“Skate to where the puck is going. Not where it has been.”
-Wayne Gretzky
Wayne Gretzky, arguably one of the greatest hockey players ever, was taught at a very young age by his father to rely on his instincts to anticipate the action on the ice, to “skate to where the puck is going” to gain an edge over his opponents.
Wayne Gretzky’s vision and ability to anticipate the action on the ice was what made him great and set him apart from his peers. He wasn’t in the right place at the right time because of luck, it was because he was able to analyze and process everything in front of him that allowed him to be one step in front of everyone else.
In commercial real estate (“CRE”) investing, what sets the great investors apart from the run-of-the-mill investors is the ability to anticipate “where the puck is going” and “not where it has been.” Right now, everything is trending towards the Heartland as where the action will be very soon.
There is a mass migration occurring right now away from the coasts towards the Heartland and it’s not just happening on one front. It’s occurring on multiple fronts – a migration not only of workers but of companies, talent and investment capital as well.
Worker Migration –
Since the beginning of the COVID-19 pandemic in March, many city-dwellers who saw their incomes pinched due to the pandemic started looking for more affordable housing in less crowded locales with lower costs of living.

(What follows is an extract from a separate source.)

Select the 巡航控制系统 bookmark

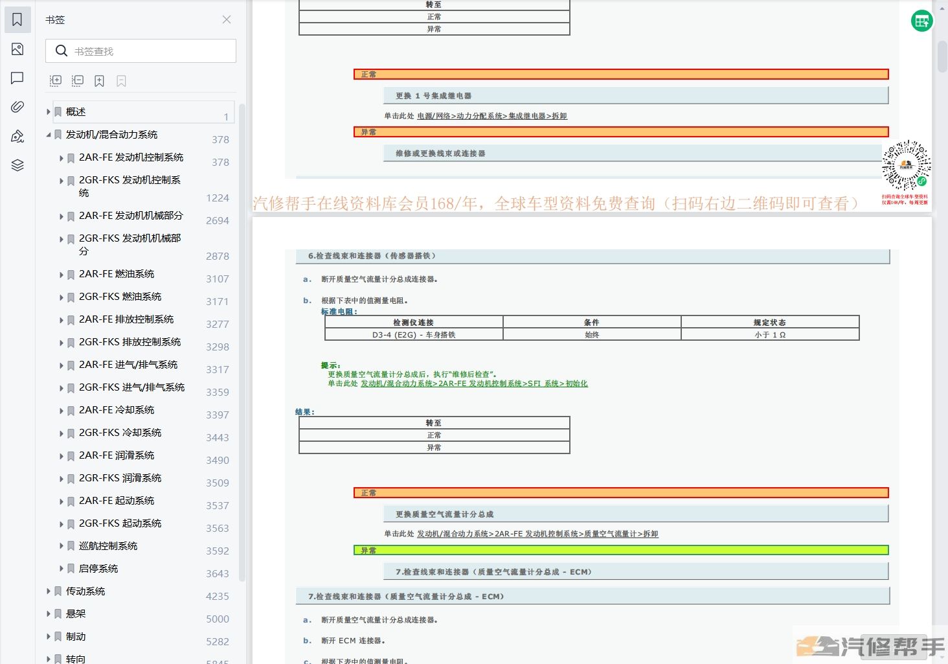click(x=108, y=546)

Many workers whose jobs were converted to work-from-home positions were no longer confined geographically and saw no need to stay in high-rent New York, L.A., and other coastal towns, when they could live in the same space in the Heartland for third the cost in N.Y.C. or Silicon Valley.
This mass migration has had real effects on CRE values and prices.
According to Zumper, a San Francisco-based rental listing website, San Francisco’s asking rent dropped 3.3% from March to July, and New York asking rent dropped 2.8% from March to July.
Tech Migration –
Although U.S. tech companies have long outsourced work or set up satellite locations overseas to save money, an emerging trend has been to move operations to lower-cost areas of the U.S. instead of overseas. And in the U.S., the New York Times identified the Midwest as a “Hot Spot for Tech Outsourcing.”
Although outsourcing overseas is still a lower-cost alternative, outsourcing to the Midwest has advantages over overseas operations including reduced issues associated with time zone differences, cultures, and languages.
Venture capital is also following the tech migration from Silicon Valley to the Midwest.
Viewing the Midwest as “undervalued,” big-time venture capitalists like Mark Kvamme and Chris Olsen from prominent Silicon Valley firm Sequoia Capital are leaving California and setting up shop and their funds in Silicon Prairie.
Venture capitalists see the Midwest as flush with opportunities – opportunities that are grossly undercapitalized. Here’s proof Midwest opportunities are undercapitalized.
According to thehustle.co, the Midwest is home to 150 Fortune 500 companies, 25% of all US computer science graduates, and 60% of the country’s manufacturing base. It is a large market (it makes up 19% of America’s GDP) and is rife with innovation (19% of all US patents) — yet it accounts for only 5% of all venture capital funding.
This undercapitalization presents venture capital firms with value propositions that offer lower entry points but with higher upside than available on the coasts.
Investor Migration –
Tired of diminishing cap rates on the coasts from institutional and foreign investors, investors are flocking to the Midwest where similar properties can be had at cap rates 100 to 150 basis points higher. This is attracting investors from California.
According to research by CoStar Group, of all the multi-tenant pads in the Midwest sold at a below 7.0 percent cap rate recently, approximately 65 percent of these properties were sold to a California-based buyer. Similar metrics can be seen across single-tenant assets as well.
The future belongs to those who anticipate trends and capitalize on them and the future belongs to the investors who see all the trends pointing to the Heartland as the place to invest NOW.
Now is the time to invest when the upside potential is still substantial – not when the market peaks after the secret gets out.
Skate to where the puck is going, not where it has been.
NOW is the time to get in on the ground floor.
NOW is the time to invest in the heartland.